La giustizia è arrivata tardi, troppo tardi: in linea con il ritardo con cui si è iniziato ad affrontare il problema della chiusura delle miniere, dei siti di produzione, dello smantellamento degli edifici contaminati, dei pannelli, dei tubi, delle vernici, delle fioriere e non  solo delle tettoie ondulate che abbiamo imparato a riconoscere. Specie se si considera che la relazione causa effetto tra l’asbesto (amianto) e il mesotelioma pleurico, il tumore a causa del quale ogni anno muoiono tremila persone e di cui si attende un picco nella mortalità nel 2025 è stata accertata nel 1962. Nel 1982 ci fu la prima regolamentazione, solo 10 anni più tardi l’amianto fu definitivamente bandito.

Il problema principale è la progressiva erosione del materiale: a dispetto del nome non dura in eterno, deperisce e a contatto con gli agenti atmosferici libera polveri sottili che penetrano nei polmoni, causando l’asbestite, malattia polmonare progressiva e mortale e appunto il mesotelioma. L’Italia è stato il secondo produttore europeo di amianto: in Piemonte a Casale Monferrato nella fabbrica Eternit lavoravano fino a 2000 persone, qui c’è la miniera di Balangero, la più grande d’Europa. Ma non è la sola: vicino c’è la miniera Emarese in Val d’Aosta, e la Fibronit di Broni in provincia Pavia. Poi gli impianti di Bari, Bagnoli, Siracusa.

Le stime dicono che nel nostro Paese ci sono ancora tra i 30 e i 40 milioni di tonnellate di materiali contenenti amianto. Magazzini, tetti, tettoie. Quasi 83 mila chilometri di condotte interrate per il trasporto di acqua e gas. Ma le bonifiche sono tutt’altro che concluse. Cifre, statistiche, mappature della presenza di amianto sono disperse tra vari organismi, manca una valutazione complessiva, un coordinamento non esiste. Lo dice il ministro Clini, lo conferma il fatto che la Commissione incaricata è decaduta, che tra Regioni, Cnr, ministero dell’Ambiente nessuno è in grado di fornire dati aggiornati.
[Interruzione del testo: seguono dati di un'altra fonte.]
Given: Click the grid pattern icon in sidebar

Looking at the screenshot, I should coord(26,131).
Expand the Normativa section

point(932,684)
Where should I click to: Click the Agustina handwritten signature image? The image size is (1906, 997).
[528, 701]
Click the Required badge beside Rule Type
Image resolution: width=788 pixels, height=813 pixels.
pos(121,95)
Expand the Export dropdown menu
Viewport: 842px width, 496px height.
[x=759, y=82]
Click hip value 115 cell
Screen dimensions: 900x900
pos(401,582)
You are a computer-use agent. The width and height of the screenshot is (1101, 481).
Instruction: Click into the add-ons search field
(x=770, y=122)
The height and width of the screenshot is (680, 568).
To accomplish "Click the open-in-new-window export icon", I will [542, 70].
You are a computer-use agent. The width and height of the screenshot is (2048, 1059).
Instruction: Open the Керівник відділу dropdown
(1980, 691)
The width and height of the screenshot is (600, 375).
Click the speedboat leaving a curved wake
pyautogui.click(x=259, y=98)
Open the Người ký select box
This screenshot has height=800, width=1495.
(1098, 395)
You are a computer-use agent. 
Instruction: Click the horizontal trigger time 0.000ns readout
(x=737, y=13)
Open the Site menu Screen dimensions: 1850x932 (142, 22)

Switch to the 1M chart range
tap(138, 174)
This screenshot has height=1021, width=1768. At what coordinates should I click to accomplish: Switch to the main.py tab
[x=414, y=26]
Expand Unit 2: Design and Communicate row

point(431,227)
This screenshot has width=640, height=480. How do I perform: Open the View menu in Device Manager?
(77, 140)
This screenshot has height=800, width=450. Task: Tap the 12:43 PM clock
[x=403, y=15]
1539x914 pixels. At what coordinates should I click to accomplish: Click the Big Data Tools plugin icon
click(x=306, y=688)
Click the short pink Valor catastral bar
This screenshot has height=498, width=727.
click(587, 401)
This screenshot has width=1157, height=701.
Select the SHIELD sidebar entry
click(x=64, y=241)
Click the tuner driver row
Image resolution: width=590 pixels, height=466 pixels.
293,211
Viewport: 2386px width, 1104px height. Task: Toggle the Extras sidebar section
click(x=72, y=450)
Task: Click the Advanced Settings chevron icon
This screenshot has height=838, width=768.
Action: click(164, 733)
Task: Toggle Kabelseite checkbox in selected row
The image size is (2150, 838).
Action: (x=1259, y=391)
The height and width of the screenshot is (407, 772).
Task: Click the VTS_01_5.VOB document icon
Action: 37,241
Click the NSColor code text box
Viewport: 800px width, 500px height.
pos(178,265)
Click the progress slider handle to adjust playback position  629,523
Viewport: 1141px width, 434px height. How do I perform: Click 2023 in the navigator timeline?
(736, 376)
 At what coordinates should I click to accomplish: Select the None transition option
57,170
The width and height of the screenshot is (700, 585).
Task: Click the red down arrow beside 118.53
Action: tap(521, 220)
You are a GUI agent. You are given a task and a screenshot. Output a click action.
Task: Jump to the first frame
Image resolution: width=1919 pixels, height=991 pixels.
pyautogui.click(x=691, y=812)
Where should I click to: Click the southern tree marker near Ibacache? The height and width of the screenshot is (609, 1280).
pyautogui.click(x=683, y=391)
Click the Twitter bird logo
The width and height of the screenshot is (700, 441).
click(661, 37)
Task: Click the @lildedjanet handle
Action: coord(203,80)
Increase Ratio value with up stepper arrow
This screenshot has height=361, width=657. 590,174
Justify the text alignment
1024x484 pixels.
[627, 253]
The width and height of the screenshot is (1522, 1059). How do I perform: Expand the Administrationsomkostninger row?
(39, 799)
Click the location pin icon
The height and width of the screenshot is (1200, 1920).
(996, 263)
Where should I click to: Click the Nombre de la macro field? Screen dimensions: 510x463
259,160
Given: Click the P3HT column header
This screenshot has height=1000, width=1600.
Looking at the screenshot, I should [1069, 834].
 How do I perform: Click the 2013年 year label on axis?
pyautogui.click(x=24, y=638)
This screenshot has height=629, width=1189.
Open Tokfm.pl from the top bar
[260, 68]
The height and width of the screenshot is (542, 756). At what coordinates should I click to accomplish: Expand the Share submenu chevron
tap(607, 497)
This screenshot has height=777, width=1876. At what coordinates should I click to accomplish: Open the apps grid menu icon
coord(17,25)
Secondo il Cnr sarebbero 32 milioni le tonnellate di materiali contenenti amianto in giro per l’Italia. Per le Regioni 50 mila gli edifici da ripulire: solo 11 di loro hanno fatto il calcolo, ma intanto rivelano che ci sono ancora 100 milioni di metri quadrati di strutture in Eternit. Quindi, 20 milioni di italiani sono esposti al rischio amianto, di cui 6 milioni in siti considerati a rischio (dove il deperimento dell’asbesto è più pronunciato). 5 quintali a testa, questa la media dell’amianto pre individuo presente in Italia. Il periodo di latenza del tumore varia dai 20 ai 40 anni. Non siamo nemmeno quelli messi peggio nel mondo: solo 53 paesi vietano l’uso dell’Eternit, il 70% della popolazione mondiale è esposta ai suoi rischi. 100 mila persone muoiono ogni anno per aver respirato polvere di asbesto.